- **Goal 1**: Please rewrite the entries that follow the review, from the line holding "Select the red All devices radio button" through the line holding "pyautogui.click(x=1296, y=223)", inclusive, keeping every request line as it stands but multiplying each click coordinate in the answers by 2.2 and rounding to whole numbers, with halves going up. Return only those lines.

- **Selected text**:
Bergen Philharmonic/Gardner

Britten: Peter Grimes

(Chandos)

Three years ago, Edward Gardner brought his Bergen International Festival concert version of Britten’s seminal opera Peter Grimes to the Edinburgh International Festival. A splendid cast led by Stuart Skelton in the title role, supported by Gardner’s Bergen Philharmonic Orchestra and Choir, and augmented by singers from the Edward Grieg Kor, Collegium Musicum and Royal Northern College of Music Chorus, presented a memorably gripping performance in the Usher Hall.

With minimal changes – notably Roderick Williams replacing Christopher Purves as Captain Balstrode – nothing is lost in this equally exceptional Chandos recording. In fact, so powerfully theatrical is Gardner’s pacing, so perceptive of the music’s complex inexorable logic, that the absence of the visual dimension subtracts nothing from its meaningful enjoyment. Rather it concentrates the mind on the internalised intensity of the score.

At the heart is the pitiable Grimes, a social outcast, suspected of serial child abuse, whose fate is firmly sealed by his obstinate belligerence against the sanctimonious prejudices of “The Borough” folk, who are out to get him, guilty or not.

- **Material provided**:
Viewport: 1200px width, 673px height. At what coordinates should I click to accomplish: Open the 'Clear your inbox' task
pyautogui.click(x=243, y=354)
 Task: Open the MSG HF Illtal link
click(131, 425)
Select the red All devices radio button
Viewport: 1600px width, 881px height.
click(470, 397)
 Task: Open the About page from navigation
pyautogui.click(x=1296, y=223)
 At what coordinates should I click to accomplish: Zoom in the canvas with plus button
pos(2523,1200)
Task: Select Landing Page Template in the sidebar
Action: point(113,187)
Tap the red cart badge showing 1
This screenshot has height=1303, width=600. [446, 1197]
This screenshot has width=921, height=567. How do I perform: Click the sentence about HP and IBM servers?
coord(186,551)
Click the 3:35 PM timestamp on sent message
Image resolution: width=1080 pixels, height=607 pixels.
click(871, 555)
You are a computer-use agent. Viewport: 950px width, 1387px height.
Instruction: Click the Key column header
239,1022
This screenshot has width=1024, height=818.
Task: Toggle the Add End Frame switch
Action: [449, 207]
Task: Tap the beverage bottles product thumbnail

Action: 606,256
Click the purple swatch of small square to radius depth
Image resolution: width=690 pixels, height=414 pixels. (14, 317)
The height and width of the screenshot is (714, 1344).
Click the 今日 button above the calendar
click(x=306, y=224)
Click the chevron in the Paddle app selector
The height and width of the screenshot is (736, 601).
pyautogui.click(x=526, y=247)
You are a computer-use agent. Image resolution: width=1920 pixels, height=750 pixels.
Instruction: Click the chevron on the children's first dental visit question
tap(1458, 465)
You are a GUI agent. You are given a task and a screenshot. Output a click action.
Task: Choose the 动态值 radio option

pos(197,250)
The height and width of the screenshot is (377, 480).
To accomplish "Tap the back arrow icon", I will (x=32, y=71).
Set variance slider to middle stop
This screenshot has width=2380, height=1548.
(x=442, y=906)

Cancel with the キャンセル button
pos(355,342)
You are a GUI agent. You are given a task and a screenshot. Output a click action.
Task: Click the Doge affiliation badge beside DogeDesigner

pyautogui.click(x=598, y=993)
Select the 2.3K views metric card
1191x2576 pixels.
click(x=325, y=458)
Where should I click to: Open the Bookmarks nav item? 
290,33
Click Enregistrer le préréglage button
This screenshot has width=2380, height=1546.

- **Goal 2**: Reproduce the Peter Grimes review word for word between "Three years ago, Edward" and "the Usher Hall.", inclusive.

- **Expected answer 1**:
Select the red All devices radio button
Viewport: 1600px width, 881px height.
click(1034, 873)
 Task: Open the About page from navigation
pyautogui.click(x=2851, y=491)

- **Expected answer 2**:
Three years ago, Edward Gardner brought his Bergen International Festival concert version of Britten’s seminal opera Peter Grimes to the Edinburgh International Festival. A splendid cast led by Stuart Skelton in the title role, supported by Gardner’s Bergen Philharmonic Orchestra and Choir, and augmented by singers from the Edward Grieg Kor, Collegium Musicum and Royal Northern College of Music Chorus, presented a memorably gripping performance in the Usher Hall.